_WRITTEN TASK_
Write out the lines below word for word, from the line with "Screenshot is 634x2576." up to and including the line with "I Am Link Text (135, 1339)".

_MATERIAL SUPPLIED_
┌──

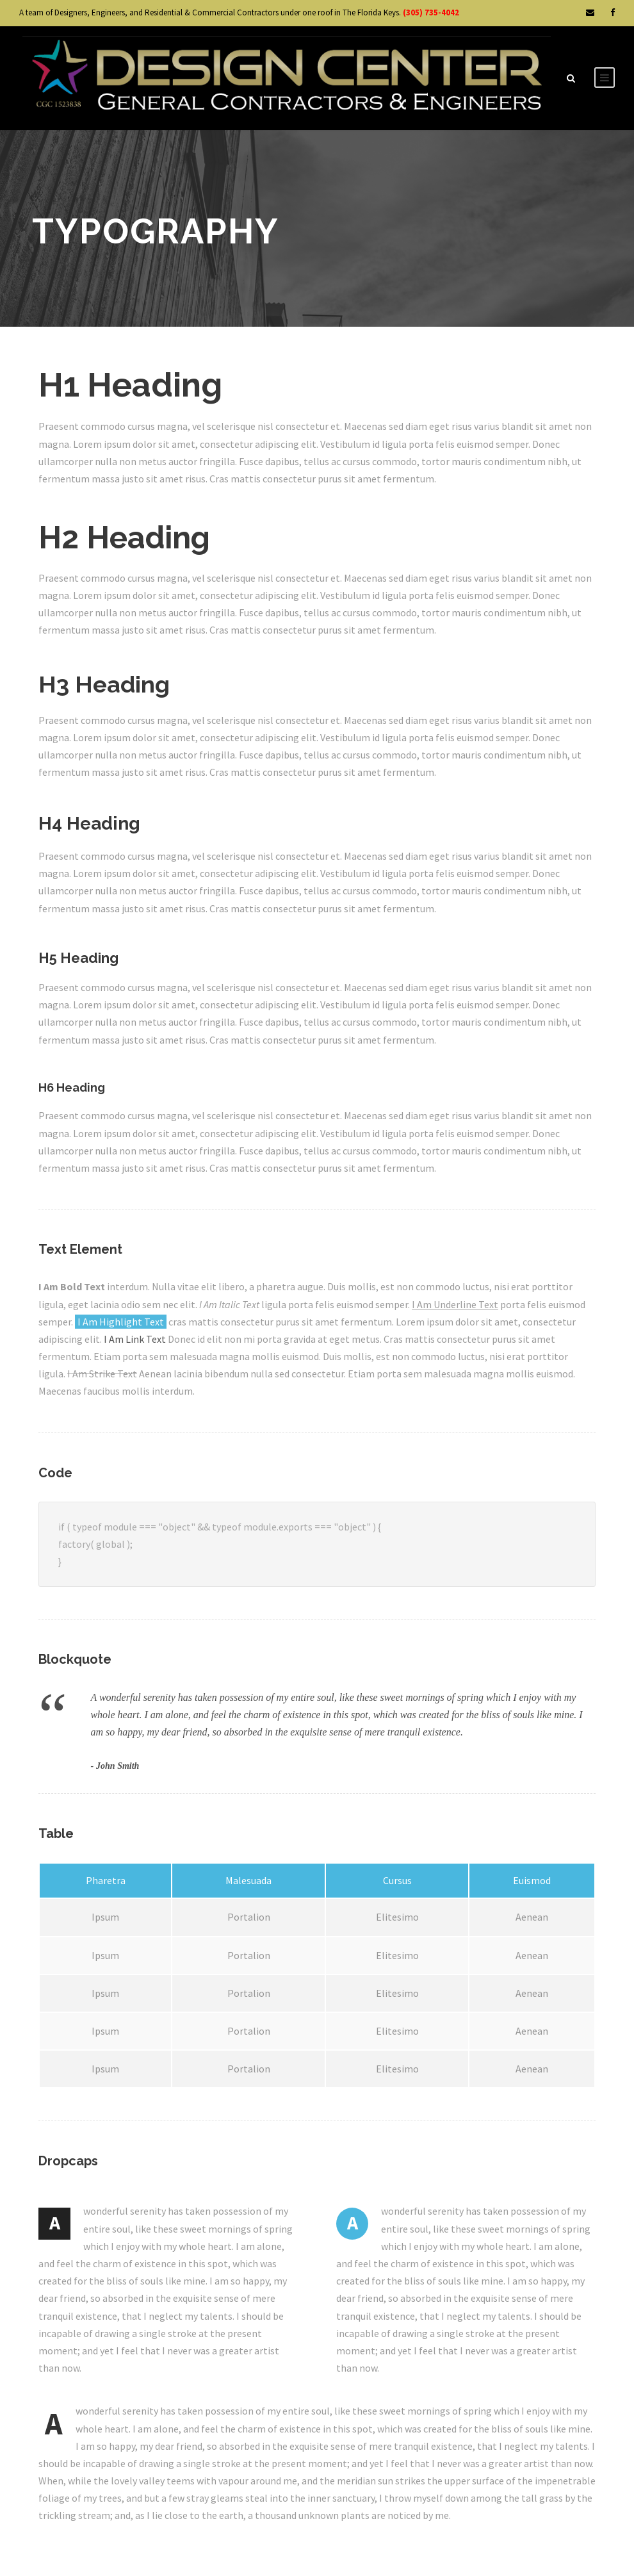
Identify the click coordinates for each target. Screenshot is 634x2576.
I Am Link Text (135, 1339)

└──
┌──

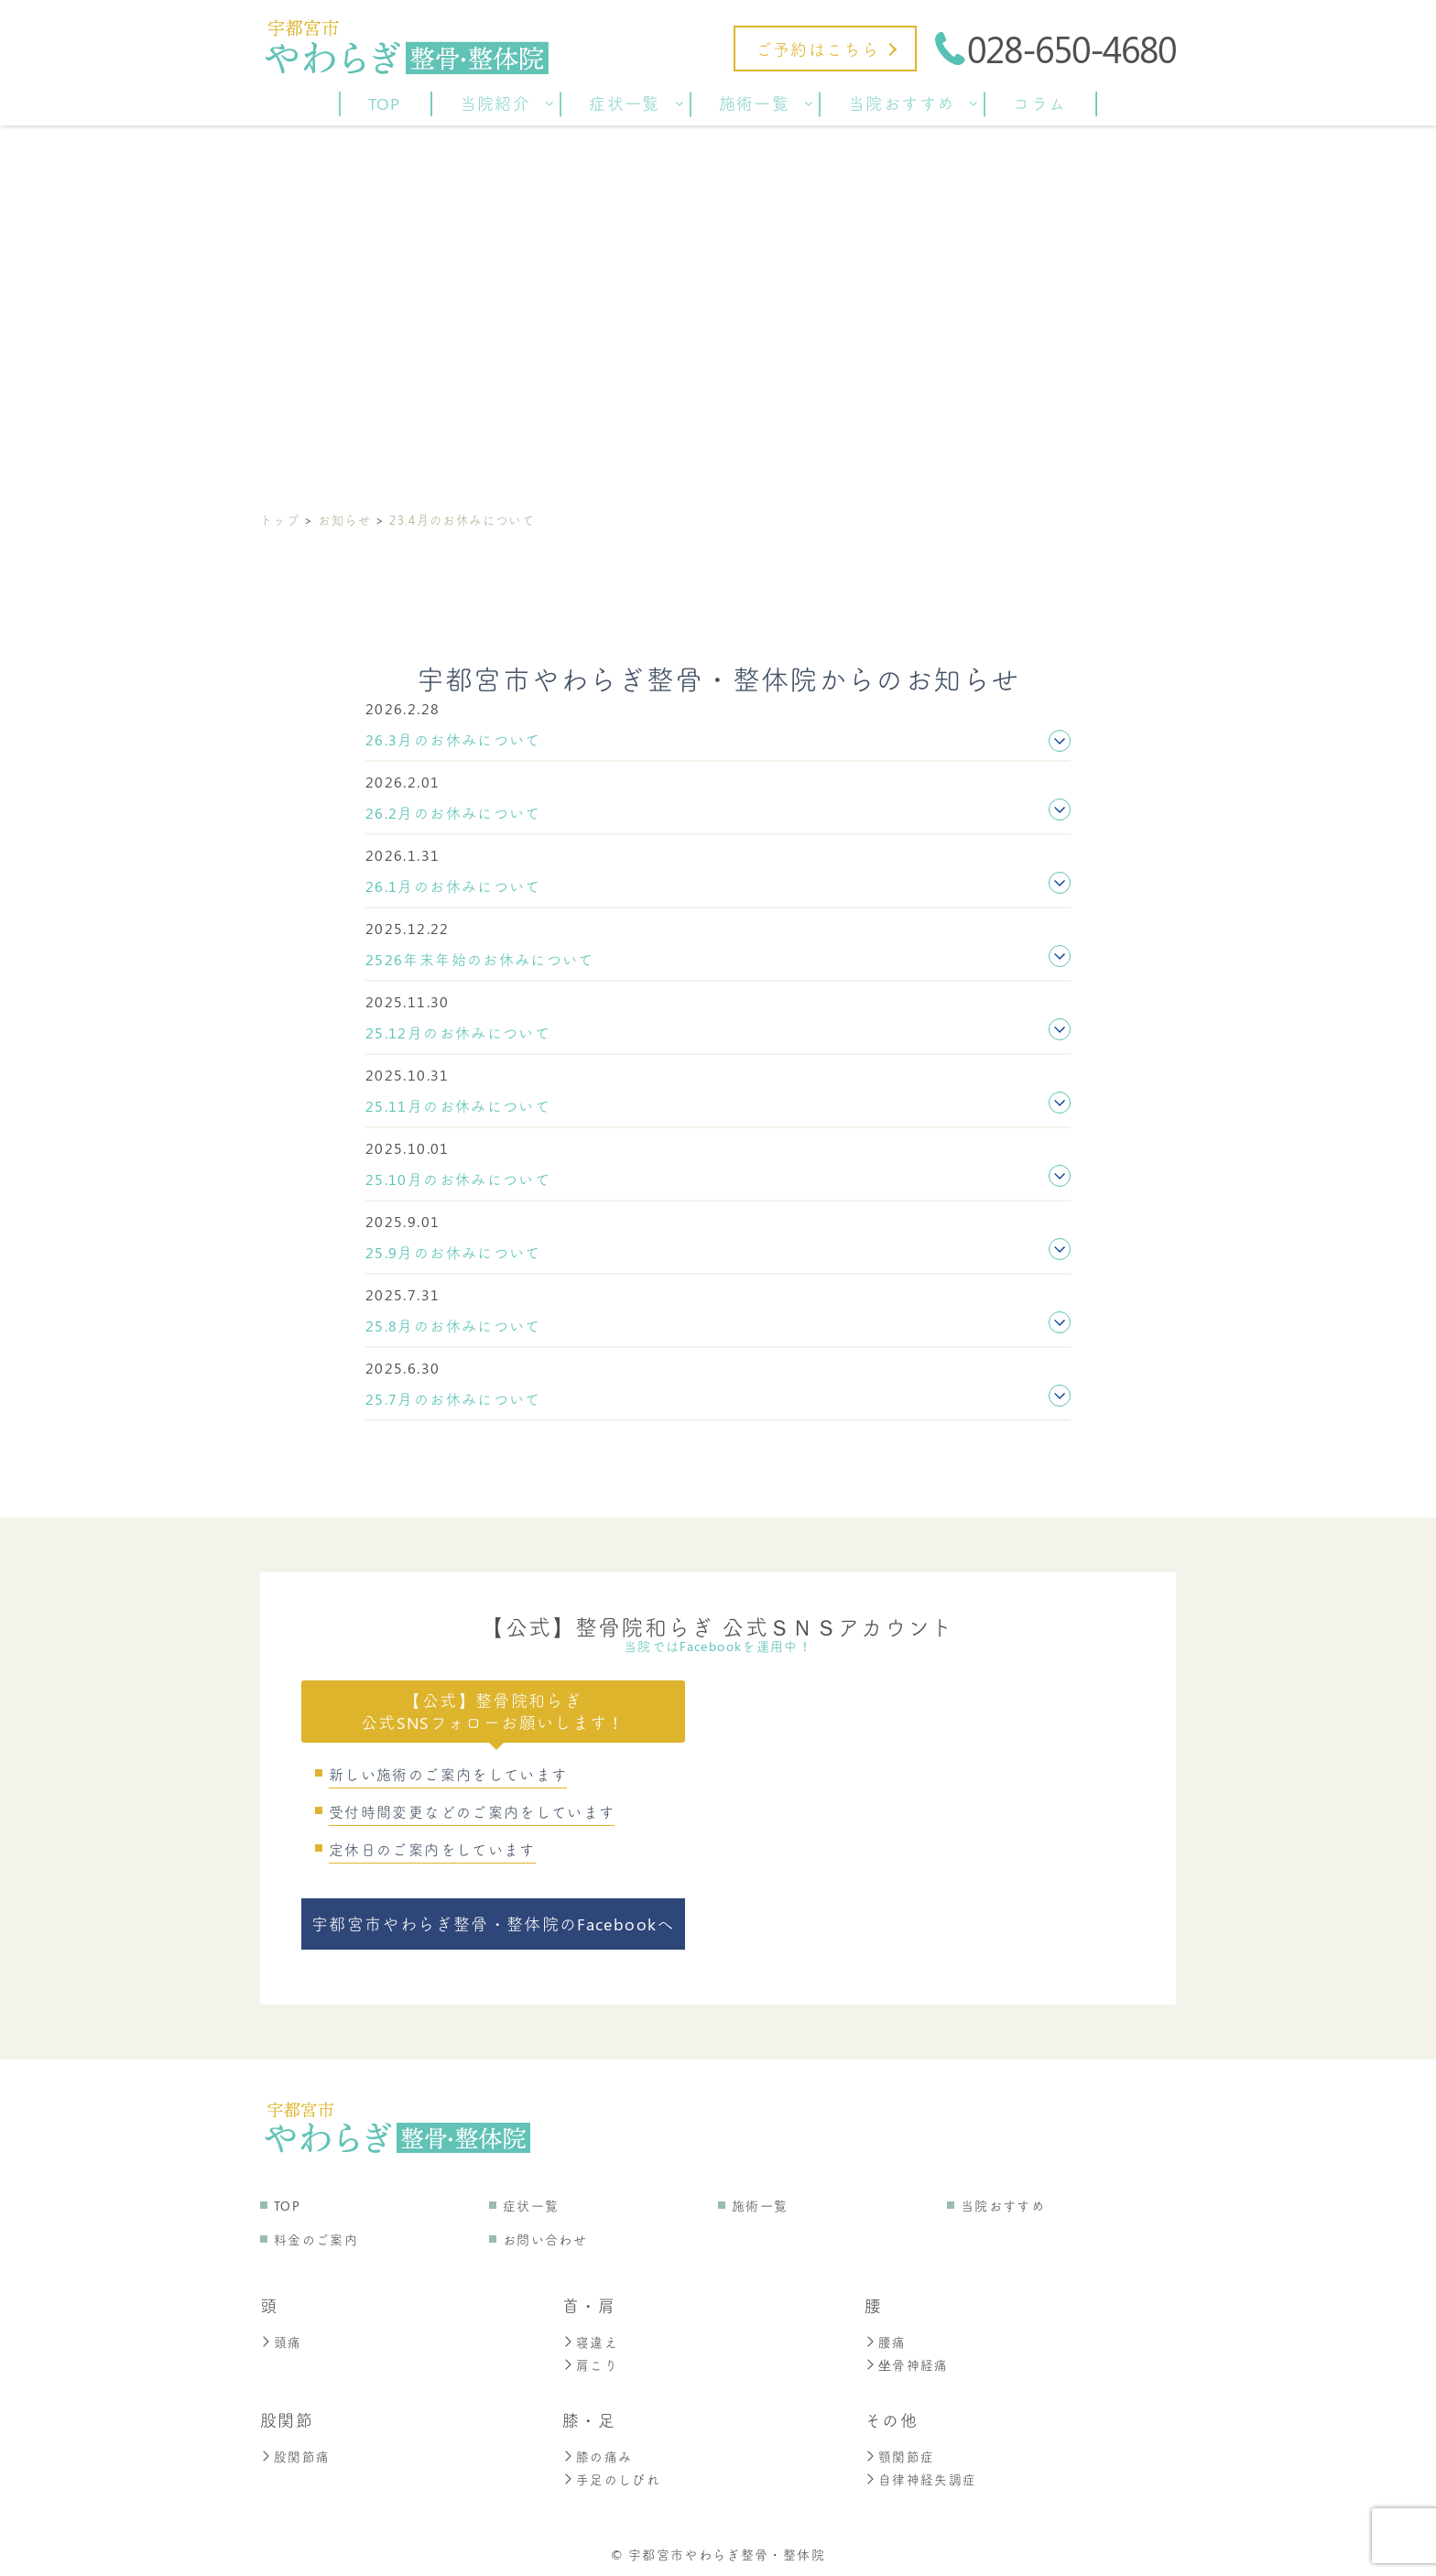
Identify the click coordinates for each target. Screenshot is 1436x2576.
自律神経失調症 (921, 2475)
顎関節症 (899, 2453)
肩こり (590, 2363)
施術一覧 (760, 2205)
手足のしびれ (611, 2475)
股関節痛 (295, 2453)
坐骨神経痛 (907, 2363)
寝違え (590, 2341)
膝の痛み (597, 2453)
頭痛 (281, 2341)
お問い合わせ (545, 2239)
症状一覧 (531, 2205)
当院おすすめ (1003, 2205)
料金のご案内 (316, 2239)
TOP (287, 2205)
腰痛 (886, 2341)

└──

_FINAL ANSWER_
Identify the click coordinates for each target. Screenshot is 634x2576.
I Am Link Text (135, 1339)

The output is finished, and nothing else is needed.